Para justificar seu discurso e a tematização da situação política paraguaia, o enunciador se vale do éthos dito, fazendo referência não apenas ao tempo de existência da entidade, mas também às suas atitudes durante o período da ditadura militar no Brasil, que, como foi comentado mais de uma vez, corresponde ao apogeu das mobilizações estudantis: “A UNE – que em seus 75 anos de vida em defesa da democracia lutou contra o nazi- facismo, combateu com bravura uma ditadura militar no Brasil, colocou-se firme contra o neoliberalismo e outras tentativas de golpes de uma elite nacional” (ANEXO I). Diante disso, podemos dizer que o enunciador/UNE, como está em busca de se legitimar e de dar credibilidade ao seu discurso, enaltece a participação da entidade na luta contra a ditadura, pois não foi uma simples oposição ao regime, mas um combate “com bravura”.

O enunciador usa, portanto, o argumento da “idade” para reforçar seu discurso. Esse

éthos dito nos permite depreender não somente um éthos de coragem e bravura, mas também

– e principalmente – de credibilidade e legitimidade, pois a UNE tem vida longa e já participou de acontecimentos importantes na história do Brasil. As escolhas lexicais revelam, com nitidez, a construção dessa imagem: a entidade “lutou” contra o nazi-fascismo, enfrentou com “bravura” uma ditadura e posicionou-se de maneira “firme” contra tentativas de golpe. Assim, ela se coloca como guardiã da liberdade e da democracia, podendo, por isso, tratar da questão paraguaia em seu discurso.

Com isso, a UNE se mostra “antenada” em relação ao que ocorre não somente no Brasil, mas também no mundo, revelando sua preocupação com ações democráticas, que respeitem os direitos humanos e que promovam transformações significativas nas estruturas sociais.
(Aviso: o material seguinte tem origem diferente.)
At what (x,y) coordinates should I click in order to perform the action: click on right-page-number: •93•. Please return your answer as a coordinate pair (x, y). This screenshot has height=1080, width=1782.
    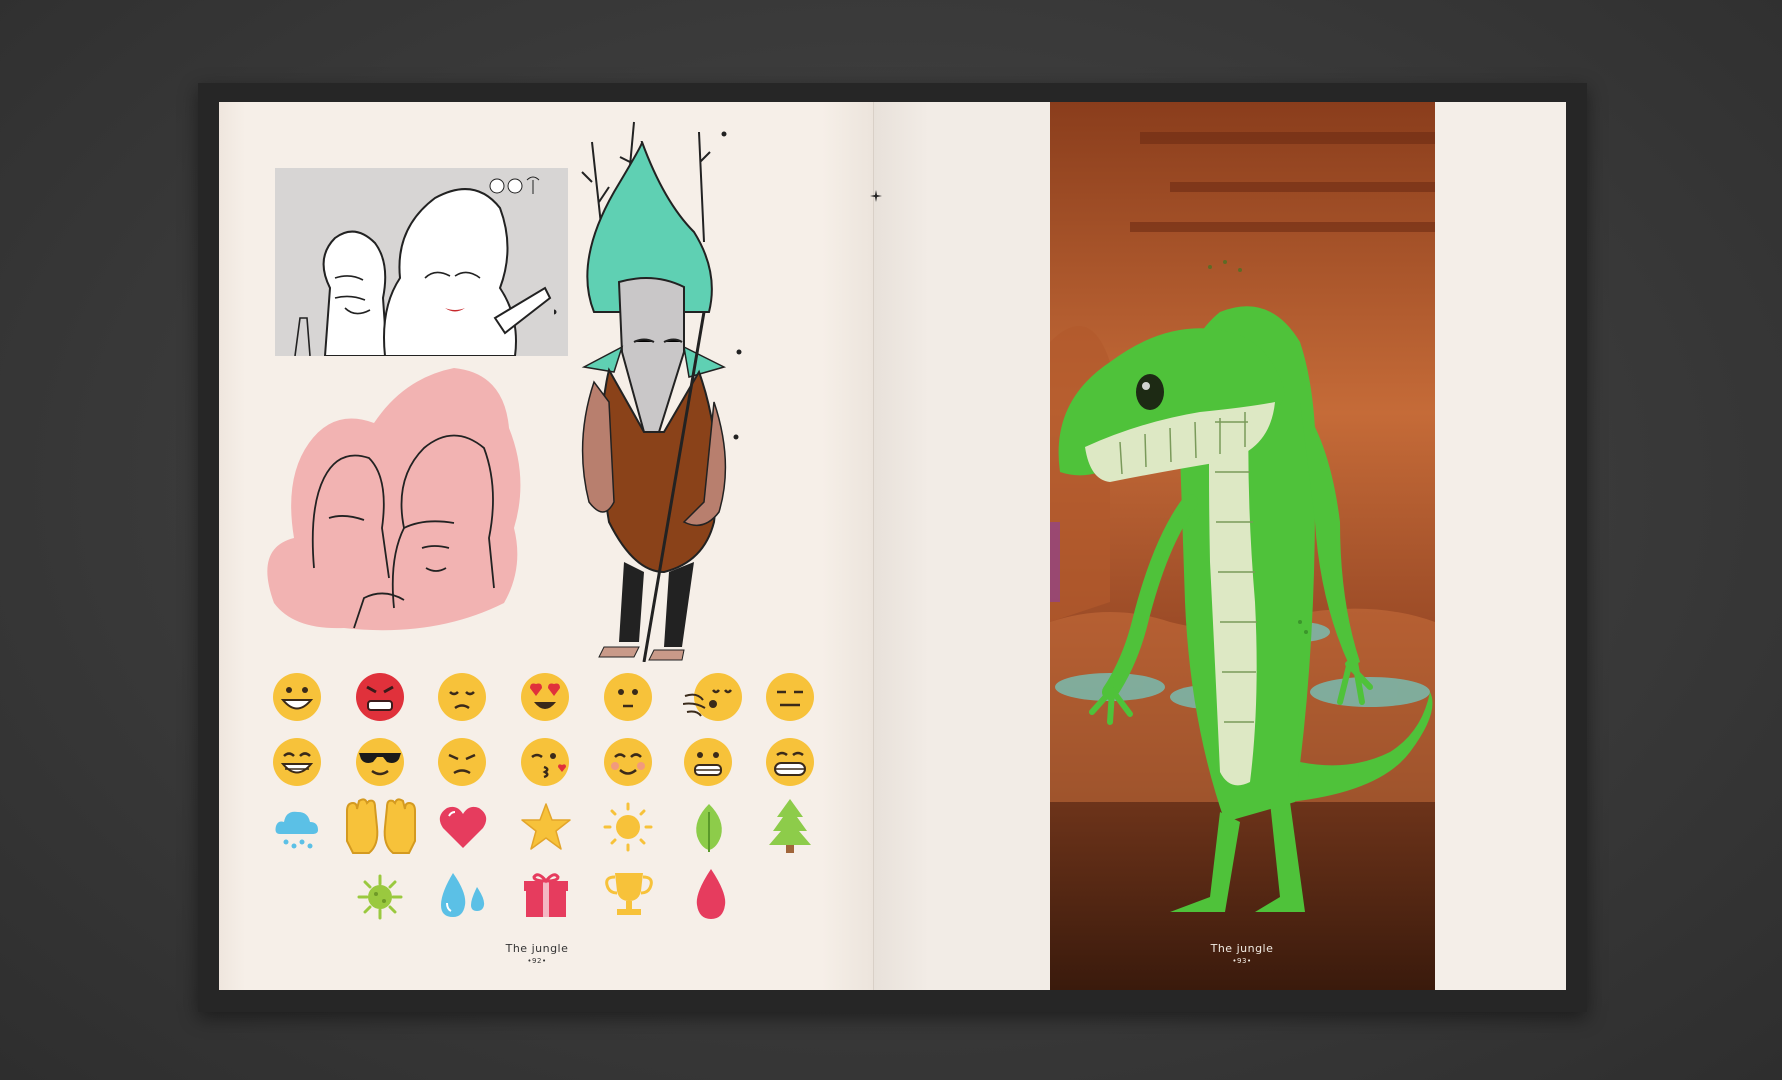
    Looking at the image, I should click on (1242, 961).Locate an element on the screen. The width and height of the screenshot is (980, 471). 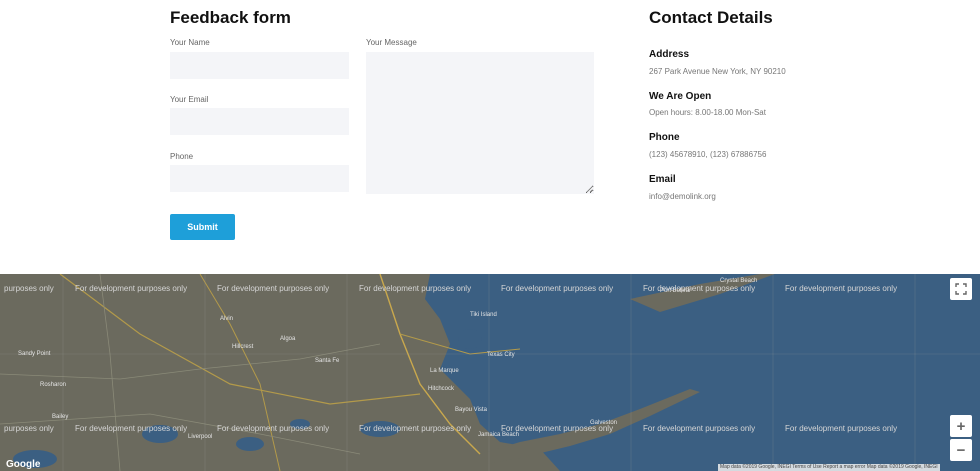
map-place-label: Tiki Island is located at coordinates (484, 315).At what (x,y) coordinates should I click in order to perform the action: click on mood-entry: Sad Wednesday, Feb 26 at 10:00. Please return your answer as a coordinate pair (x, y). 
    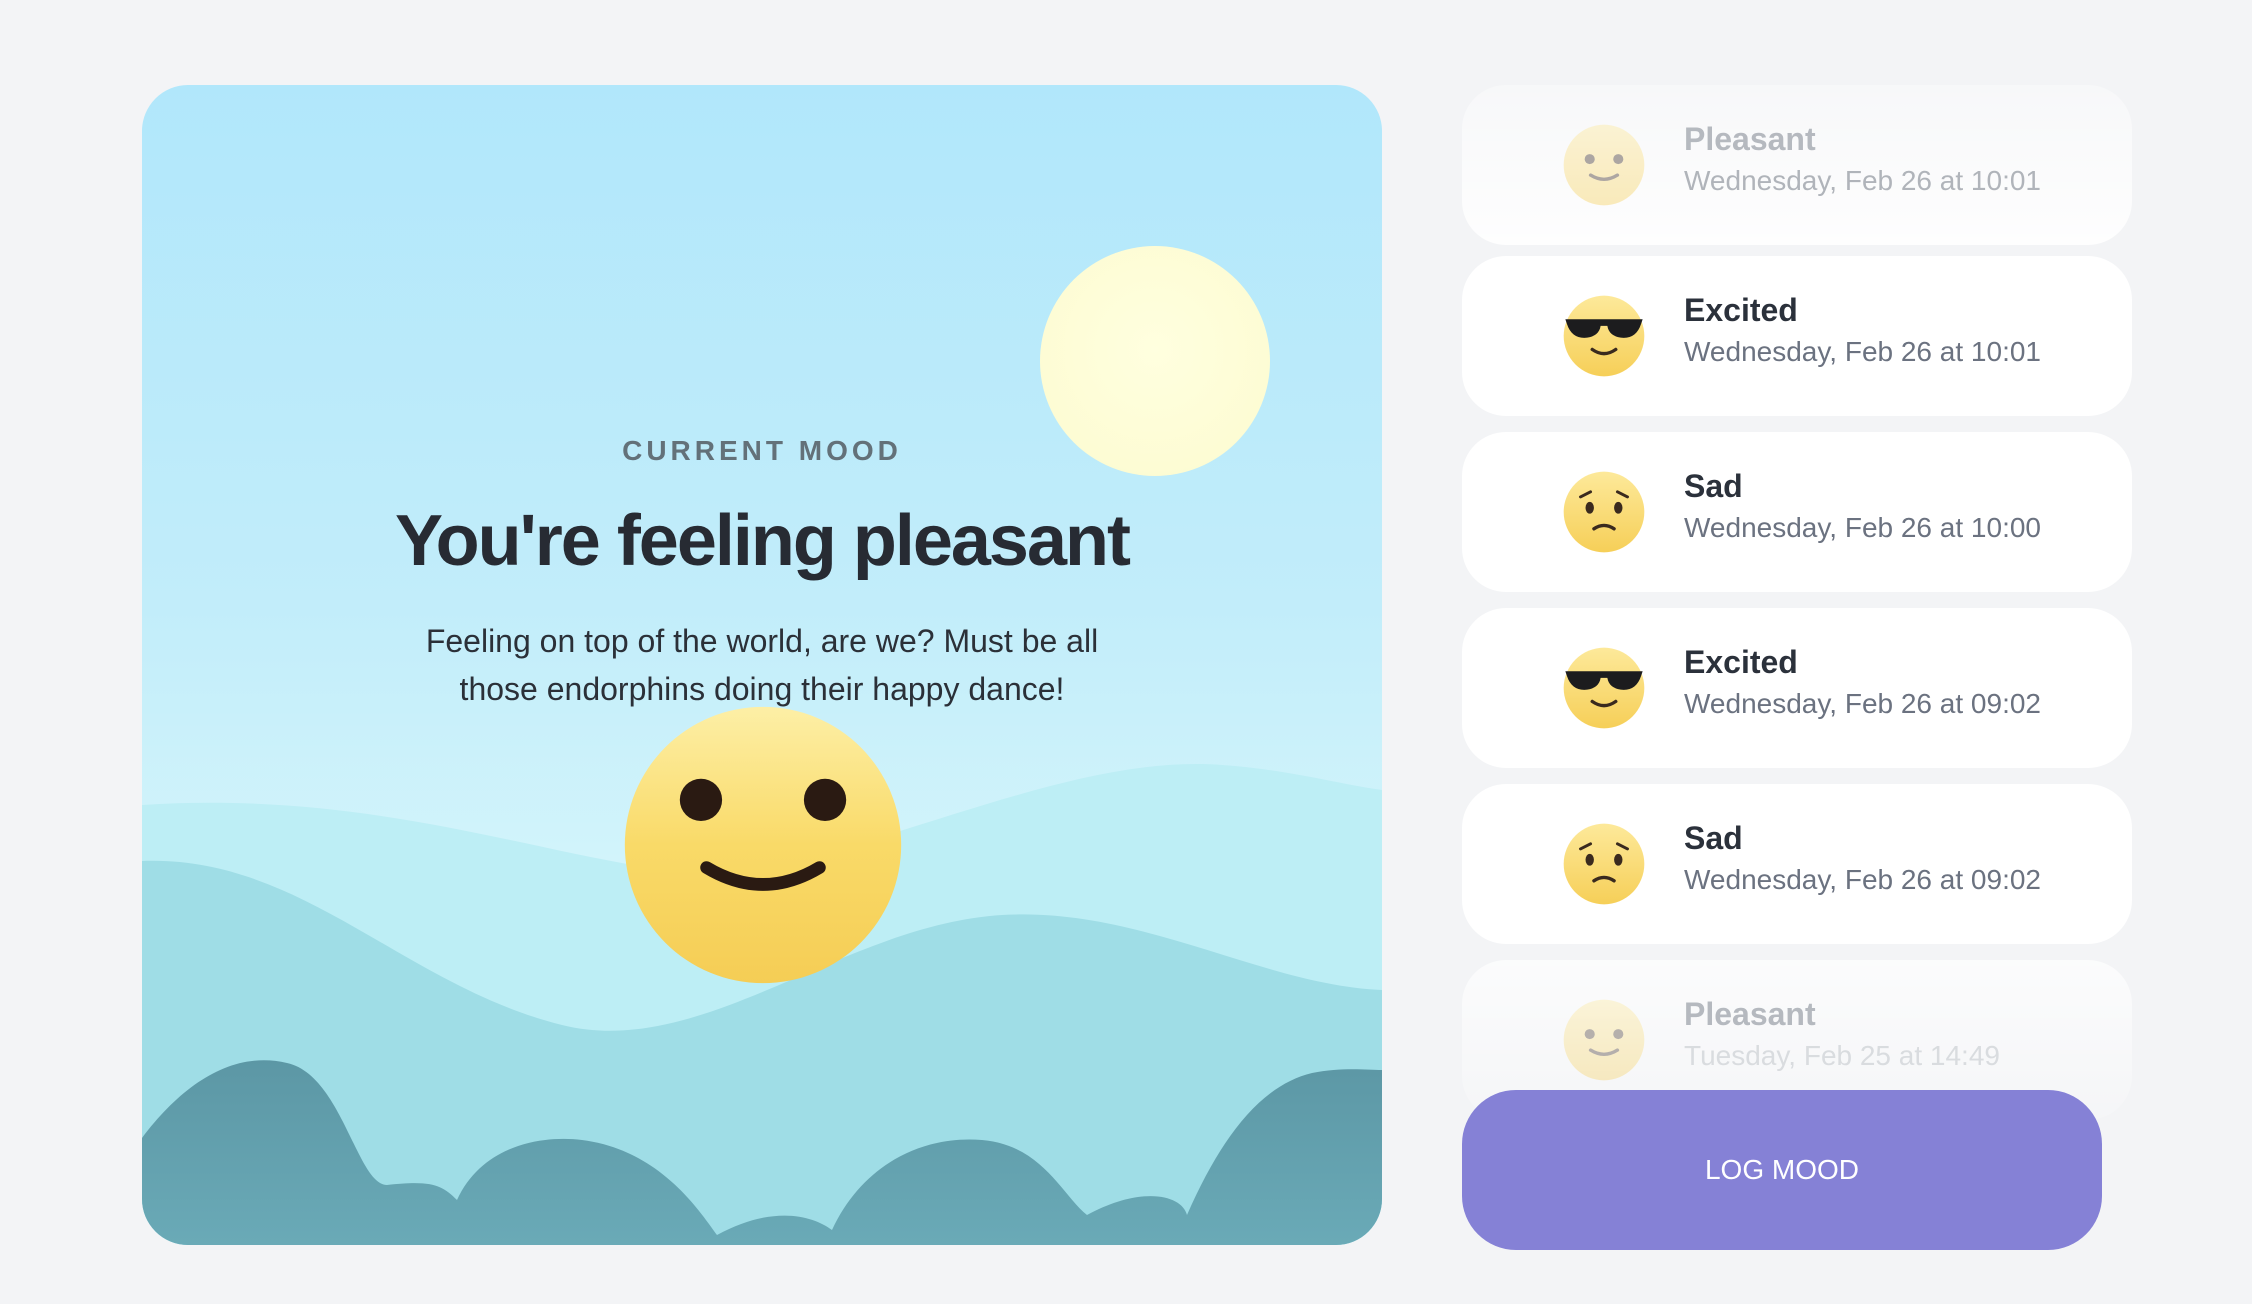
    Looking at the image, I should click on (1797, 512).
Isso nos remete a um enunciador que busca se relacionar com seu destinatário pelo compartilhamento de outras fontes de saber; não apenas aquelas relacionadas às bandeiras mais imediatas levantadas pela UNE no domínio acadêmico. Trata-se, em suma, de estatutos do enunciador e do destinatário ligados a valores de um mundo mais justo, menos desigual.

Nesse sentido, cumpre destacar também a dêixis enunciativa construída no/pelo texto, que aponta para um espaço-tempo de (pré)revolução, à maneira do que vimos em outros

textos. Veja-se que o texto fala, em relação ao Paraguai, em “mudanças que começaram a ser

engrenadas pelo presidente paraguaio”, que “vinha conduzindo um enfrentamento com os

grandes proprietários de terras”. Isso é relacionado a um processo mais amplo “um processo de início de revoluções democráticas na América Latina”, o que nos mostra um aqui-agora de (pré)revolução, o que inclusive gera as ações conservadoras denunciadas pelo texto.

Há, portanto, um discurso que podemos caracterizar como de esquerda, como já observamos ao longo de outras análises, o que nos permite depreender o éthos de uma entidade estudantil que luta, acima de tudo, por justiça social dentro de um contexto de ordem democrática: numa mescla de éthos cidadão e revolucionário. Já adiantamos essa relação em análise anteriores, o que será retomado na discussão dos dados à frente.